Your Indispensable Guide to Customer Onboarding

Introduction to Customer Onboarding

It used to be that customer onboarding for a software purchase described the deployment process. It began when the sales contract was signed and continued through the application being installed and users getting instruction on how to log into the software and start using it. Job done.

The era of software-as-a-service has changed that progression. As customers have become more proactive in their expectations and demanding of the companies they do business with, customer onboarding must cover a broader band of activities. After all, it seems like there’s always another SaaS company they can move to if they’re not happy with the one they are currently using.

As a result, while customer onboarding must make sure the customer is trained on how to use the application, it also entails making sure the organization subscribing to your software service has received measurable value from its use — something a user can take to his or her boss and say with excitement, “Look at this!” Only then is the customer onboarding phase truly nearing completion.

And the sooner, the better. As onboarding maven Donna Weber has pointed out, a majority of customers (52%) abandon a given product or service within 90 days for one primary reason: a poor onboarding experience that has combined poor customer engagement with poor customer service.

The faster your customer finds success with your SaaS software or service, the more likely they are to continue using it. The outcome of early success through onboarding is threefold:

  • Your customers will remain engaged;

  • You’ll reduce customer churn; and

  • You’ll increase your annual rate of return.

Customer onboarding doesn’t have to be a problem area. After all, most successful companies have figured out how to tightly script their pre-sales cycle. Customers are guided along a buyer journey mapped out with clearly designated touchpoints, milestones and roles. Specialized tools are available to keep the sales and marketing teams informed and working hand in hand, using data to measure each aspect of the buyer’s journey. Why shouldn’t the onboarding stage follow the same methodical approach?
-.-.-
__DO THIS__
Update the stretch from "The faster your" through "rate of return." in the customer onboarding guide above, and replace "churn" with "attrition".

__DATA BLOCK__
-.-.-
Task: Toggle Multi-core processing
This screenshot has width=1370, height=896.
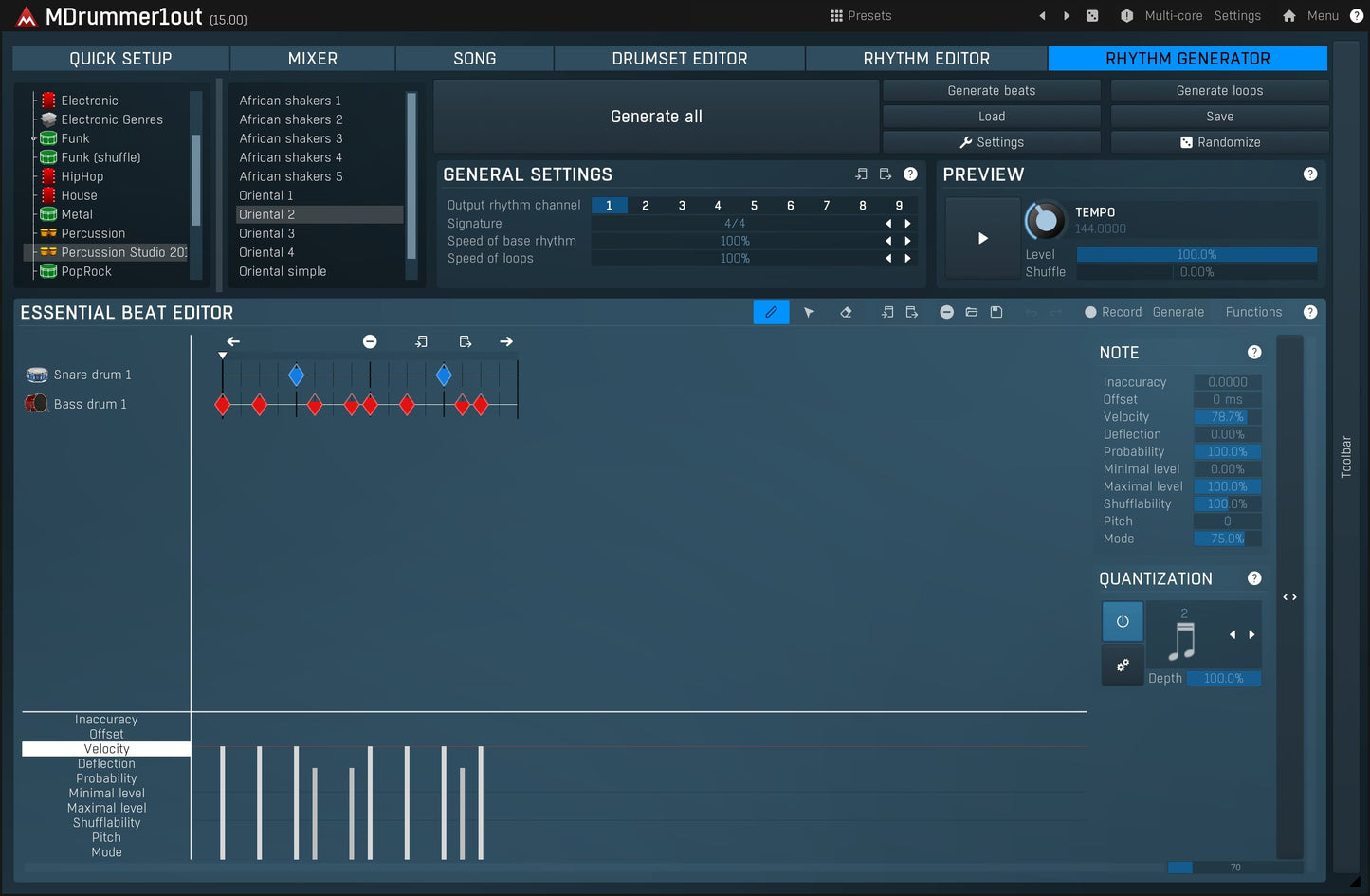Action: tap(1173, 15)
-.-.-
__EXERCISE SOLUTION__
The faster your customer finds success with your SaaS software or service, the more likely they are to continue using it. The outcome of early success through onboarding is threefold:

  • Your customers will remain engaged;

  • You’ll reduce customer attrition; and

  • You’ll increase your annual rate of return.